Why British Airways First Class is the World’s Second Best Business Class

Six or seven years ago Lucky from One Mile at a Time and I debated whether British Airways first class was ‘the world’s best business class.’ At the time I still felt like BA’s first offered something approximating a first class product, even if it wasn’t one of the better or flashier ones.

Now that same product, which BA is still flying, doesn’t even qualify as the best business class out there. It seems to me that Qatar Airways business class QSuites are better, and possibly even EVA Air’s business class as well.

British Airways First Class Cabin

I took two British Airways first class flights over the past week and it struck me just how much closer to a solid business class the whole experience is. The airline does have a roadmap to improve the product, likely with fewer first class seats and unstated upgrades. They haven’t promised a better seat.

  • In part that’s a function of how much better competitors have gotten with the best business class offerings.

  • While British Airways has stood still. Just as they once offered arguably the best business class in the world, they were an early pioneer of lie flat seating, and they now lag all but carriers still flying with angled seats in business.

  • Hard product: The cabin is still attractive, with the lighting and in particular the lamps at each seat, a feature United copied with their new Polaris business class seat. The seats are perfectly comfortable, both for sitting and sleeping, and the bedding is fine. Of course there are no doors (something that’s become almost de rigueur in first class but that Cathay Pacific does exceptionally well without) but most of all the footprint of each seat is much smaller than you’d expect from first class. There are a lot of seats squeezed into the space.

    I do find the bed perfectly comfortable for sleeping. It’s not a double bed, there’s not a ton of privacy, but I can stretch out and get comfortable.

Exercise brief | Reproduce the passage of the British Airways first class article word for word, from "I do find the" up to and including "and get comfortable.".

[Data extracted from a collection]
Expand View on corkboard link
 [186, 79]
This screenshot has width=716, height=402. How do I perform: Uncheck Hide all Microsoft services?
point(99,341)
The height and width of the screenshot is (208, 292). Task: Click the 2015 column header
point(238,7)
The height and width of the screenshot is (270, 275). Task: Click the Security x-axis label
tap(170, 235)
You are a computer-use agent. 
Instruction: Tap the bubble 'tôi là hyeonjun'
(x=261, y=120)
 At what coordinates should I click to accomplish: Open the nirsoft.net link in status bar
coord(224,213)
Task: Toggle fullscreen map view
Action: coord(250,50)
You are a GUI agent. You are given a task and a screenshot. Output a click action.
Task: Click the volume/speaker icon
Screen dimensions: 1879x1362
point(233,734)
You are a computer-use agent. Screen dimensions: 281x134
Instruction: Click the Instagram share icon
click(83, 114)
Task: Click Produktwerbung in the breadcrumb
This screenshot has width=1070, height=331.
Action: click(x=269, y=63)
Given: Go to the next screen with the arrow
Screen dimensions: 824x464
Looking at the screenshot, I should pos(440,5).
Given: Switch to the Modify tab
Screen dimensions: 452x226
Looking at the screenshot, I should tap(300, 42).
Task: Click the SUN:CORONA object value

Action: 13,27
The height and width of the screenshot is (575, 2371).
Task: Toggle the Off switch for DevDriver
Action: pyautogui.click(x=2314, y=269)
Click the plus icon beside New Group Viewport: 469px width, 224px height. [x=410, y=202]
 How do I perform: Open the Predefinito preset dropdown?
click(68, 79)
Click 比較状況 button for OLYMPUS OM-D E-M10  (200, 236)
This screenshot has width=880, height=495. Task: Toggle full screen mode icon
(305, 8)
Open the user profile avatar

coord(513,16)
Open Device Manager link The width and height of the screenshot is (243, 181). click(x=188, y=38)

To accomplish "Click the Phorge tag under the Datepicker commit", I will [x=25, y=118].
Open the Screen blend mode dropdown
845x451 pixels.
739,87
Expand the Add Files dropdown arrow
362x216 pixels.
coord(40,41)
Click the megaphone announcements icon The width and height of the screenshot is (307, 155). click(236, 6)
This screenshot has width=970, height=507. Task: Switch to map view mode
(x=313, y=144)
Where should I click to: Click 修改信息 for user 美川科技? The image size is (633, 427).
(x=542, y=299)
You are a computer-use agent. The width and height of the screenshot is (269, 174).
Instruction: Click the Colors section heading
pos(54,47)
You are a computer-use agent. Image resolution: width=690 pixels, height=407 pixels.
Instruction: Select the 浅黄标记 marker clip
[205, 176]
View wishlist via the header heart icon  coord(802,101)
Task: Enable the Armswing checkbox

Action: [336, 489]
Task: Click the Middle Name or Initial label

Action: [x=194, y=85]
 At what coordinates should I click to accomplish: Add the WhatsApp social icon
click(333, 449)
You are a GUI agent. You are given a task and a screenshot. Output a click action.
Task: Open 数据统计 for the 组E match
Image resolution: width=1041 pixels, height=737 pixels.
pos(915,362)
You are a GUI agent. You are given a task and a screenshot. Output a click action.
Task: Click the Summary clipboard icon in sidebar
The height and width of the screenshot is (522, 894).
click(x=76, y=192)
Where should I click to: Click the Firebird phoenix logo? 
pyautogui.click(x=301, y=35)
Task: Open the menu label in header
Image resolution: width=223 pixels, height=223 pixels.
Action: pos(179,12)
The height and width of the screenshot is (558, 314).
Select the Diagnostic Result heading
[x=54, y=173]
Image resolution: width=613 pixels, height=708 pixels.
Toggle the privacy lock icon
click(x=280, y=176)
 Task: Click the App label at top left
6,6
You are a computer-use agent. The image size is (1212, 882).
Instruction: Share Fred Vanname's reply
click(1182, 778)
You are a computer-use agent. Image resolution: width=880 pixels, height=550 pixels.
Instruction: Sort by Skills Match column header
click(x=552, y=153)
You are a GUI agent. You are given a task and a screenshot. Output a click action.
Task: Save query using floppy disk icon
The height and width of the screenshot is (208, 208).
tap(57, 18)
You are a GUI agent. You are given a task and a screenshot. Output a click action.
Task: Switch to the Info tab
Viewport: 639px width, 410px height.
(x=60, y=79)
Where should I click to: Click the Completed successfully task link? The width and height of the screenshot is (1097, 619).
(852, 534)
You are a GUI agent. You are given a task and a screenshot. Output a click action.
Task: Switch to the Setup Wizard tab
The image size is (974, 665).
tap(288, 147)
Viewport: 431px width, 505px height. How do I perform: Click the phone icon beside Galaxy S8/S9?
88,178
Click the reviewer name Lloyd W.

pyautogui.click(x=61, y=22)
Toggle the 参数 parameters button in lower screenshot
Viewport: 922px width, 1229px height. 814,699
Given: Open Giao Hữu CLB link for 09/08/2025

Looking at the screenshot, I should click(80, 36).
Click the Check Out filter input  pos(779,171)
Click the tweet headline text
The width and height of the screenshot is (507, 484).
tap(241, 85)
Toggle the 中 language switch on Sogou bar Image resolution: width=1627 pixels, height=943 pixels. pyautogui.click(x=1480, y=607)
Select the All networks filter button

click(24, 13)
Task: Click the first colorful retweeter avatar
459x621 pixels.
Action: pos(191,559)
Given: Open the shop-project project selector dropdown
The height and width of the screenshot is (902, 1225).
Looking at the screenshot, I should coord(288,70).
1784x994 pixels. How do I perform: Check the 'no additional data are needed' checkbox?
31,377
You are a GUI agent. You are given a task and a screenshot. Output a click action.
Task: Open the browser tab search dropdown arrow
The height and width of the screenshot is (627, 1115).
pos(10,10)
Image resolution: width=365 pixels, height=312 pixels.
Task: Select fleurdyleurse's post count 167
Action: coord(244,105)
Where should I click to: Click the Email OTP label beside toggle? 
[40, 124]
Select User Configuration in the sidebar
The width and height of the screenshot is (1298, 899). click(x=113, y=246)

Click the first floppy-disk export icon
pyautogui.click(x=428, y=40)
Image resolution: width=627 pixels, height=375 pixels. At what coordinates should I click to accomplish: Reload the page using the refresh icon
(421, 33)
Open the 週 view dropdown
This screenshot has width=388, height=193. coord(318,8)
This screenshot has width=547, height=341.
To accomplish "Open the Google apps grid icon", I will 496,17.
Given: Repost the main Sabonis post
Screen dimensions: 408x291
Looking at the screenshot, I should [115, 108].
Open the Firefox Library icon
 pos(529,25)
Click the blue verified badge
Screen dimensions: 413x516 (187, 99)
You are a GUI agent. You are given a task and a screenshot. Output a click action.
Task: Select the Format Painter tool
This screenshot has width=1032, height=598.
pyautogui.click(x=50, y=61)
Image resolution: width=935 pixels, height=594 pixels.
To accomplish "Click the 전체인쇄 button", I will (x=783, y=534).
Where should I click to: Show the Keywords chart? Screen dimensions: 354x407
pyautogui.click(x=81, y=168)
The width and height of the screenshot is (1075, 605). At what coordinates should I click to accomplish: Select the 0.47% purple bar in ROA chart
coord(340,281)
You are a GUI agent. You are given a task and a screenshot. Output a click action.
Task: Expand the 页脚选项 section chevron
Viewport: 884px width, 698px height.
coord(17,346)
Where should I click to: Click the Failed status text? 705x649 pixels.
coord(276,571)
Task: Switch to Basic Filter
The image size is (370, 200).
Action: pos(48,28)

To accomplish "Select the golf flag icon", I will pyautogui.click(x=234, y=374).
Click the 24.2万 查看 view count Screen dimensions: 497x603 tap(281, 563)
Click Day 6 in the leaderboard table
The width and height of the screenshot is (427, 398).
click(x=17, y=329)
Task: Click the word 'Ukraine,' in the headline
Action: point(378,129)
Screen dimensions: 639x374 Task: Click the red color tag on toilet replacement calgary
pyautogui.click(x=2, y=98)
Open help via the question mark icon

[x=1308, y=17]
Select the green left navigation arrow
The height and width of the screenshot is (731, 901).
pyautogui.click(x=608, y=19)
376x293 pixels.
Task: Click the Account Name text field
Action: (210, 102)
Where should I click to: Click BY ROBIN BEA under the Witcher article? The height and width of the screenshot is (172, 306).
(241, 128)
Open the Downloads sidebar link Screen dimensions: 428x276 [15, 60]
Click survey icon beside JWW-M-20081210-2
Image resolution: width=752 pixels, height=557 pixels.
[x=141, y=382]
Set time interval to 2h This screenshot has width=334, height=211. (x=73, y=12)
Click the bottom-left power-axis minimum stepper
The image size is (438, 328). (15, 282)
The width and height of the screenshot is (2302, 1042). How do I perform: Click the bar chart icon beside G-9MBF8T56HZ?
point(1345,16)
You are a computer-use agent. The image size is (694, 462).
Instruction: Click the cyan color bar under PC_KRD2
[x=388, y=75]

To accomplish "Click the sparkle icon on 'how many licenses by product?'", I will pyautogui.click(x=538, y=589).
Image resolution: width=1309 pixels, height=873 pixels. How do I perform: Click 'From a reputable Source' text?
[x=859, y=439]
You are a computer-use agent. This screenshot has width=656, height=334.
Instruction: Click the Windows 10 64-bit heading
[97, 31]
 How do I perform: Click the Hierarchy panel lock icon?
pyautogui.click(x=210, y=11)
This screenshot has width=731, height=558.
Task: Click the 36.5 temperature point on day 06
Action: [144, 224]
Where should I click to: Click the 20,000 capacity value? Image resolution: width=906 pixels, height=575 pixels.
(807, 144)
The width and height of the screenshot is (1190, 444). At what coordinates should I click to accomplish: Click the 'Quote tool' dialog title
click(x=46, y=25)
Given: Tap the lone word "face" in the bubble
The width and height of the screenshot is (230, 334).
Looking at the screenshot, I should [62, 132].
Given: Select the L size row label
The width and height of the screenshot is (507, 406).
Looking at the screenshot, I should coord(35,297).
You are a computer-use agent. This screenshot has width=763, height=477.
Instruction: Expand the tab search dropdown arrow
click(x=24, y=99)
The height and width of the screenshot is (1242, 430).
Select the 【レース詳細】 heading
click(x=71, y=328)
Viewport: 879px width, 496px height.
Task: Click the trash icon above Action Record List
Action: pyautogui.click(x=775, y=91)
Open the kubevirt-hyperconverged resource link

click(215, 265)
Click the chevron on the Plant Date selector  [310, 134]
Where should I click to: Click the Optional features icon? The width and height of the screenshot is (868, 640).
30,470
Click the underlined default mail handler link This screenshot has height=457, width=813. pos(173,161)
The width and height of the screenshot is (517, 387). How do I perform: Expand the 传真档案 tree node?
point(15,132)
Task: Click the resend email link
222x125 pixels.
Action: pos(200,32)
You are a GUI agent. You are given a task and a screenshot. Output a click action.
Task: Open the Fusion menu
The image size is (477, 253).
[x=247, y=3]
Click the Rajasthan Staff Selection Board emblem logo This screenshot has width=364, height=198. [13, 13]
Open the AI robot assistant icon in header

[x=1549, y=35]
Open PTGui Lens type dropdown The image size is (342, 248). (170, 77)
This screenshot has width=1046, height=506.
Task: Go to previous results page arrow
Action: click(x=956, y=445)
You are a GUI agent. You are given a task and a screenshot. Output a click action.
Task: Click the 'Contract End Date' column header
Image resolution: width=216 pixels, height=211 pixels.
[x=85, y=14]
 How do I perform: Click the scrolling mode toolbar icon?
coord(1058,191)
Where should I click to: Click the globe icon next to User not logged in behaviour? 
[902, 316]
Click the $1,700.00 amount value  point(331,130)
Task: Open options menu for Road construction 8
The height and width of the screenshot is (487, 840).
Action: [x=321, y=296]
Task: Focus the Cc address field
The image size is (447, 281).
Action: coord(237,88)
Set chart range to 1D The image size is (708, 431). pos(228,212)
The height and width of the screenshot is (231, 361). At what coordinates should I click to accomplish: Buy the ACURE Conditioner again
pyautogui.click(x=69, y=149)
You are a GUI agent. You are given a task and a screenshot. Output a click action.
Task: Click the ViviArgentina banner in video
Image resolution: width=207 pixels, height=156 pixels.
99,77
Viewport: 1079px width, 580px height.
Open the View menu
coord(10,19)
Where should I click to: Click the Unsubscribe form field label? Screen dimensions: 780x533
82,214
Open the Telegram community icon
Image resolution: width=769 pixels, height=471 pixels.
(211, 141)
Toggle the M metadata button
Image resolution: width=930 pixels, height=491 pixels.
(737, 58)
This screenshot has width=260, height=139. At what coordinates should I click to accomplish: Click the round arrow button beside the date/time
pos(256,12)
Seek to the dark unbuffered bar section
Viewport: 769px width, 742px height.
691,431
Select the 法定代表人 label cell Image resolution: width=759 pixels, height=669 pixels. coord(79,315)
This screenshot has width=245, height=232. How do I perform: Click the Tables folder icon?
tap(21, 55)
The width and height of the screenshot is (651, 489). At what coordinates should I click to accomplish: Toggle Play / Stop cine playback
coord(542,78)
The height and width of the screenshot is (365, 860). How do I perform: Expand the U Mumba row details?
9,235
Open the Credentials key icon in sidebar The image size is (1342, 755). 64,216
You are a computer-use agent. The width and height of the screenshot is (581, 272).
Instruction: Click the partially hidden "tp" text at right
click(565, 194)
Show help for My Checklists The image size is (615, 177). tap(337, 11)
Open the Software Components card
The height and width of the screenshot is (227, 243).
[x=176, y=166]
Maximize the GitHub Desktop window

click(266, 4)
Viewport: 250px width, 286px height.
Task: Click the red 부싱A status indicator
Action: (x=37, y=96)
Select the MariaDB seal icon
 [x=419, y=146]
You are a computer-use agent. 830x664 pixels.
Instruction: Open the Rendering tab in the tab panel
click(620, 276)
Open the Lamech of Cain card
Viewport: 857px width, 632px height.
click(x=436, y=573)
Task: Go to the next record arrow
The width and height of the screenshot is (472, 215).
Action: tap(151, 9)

Answer in full |
I do find the bed perfectly comfortable for sleeping. It’s not a double bed, there’s not a ton of privacy, but I can stretch out and get comfortable.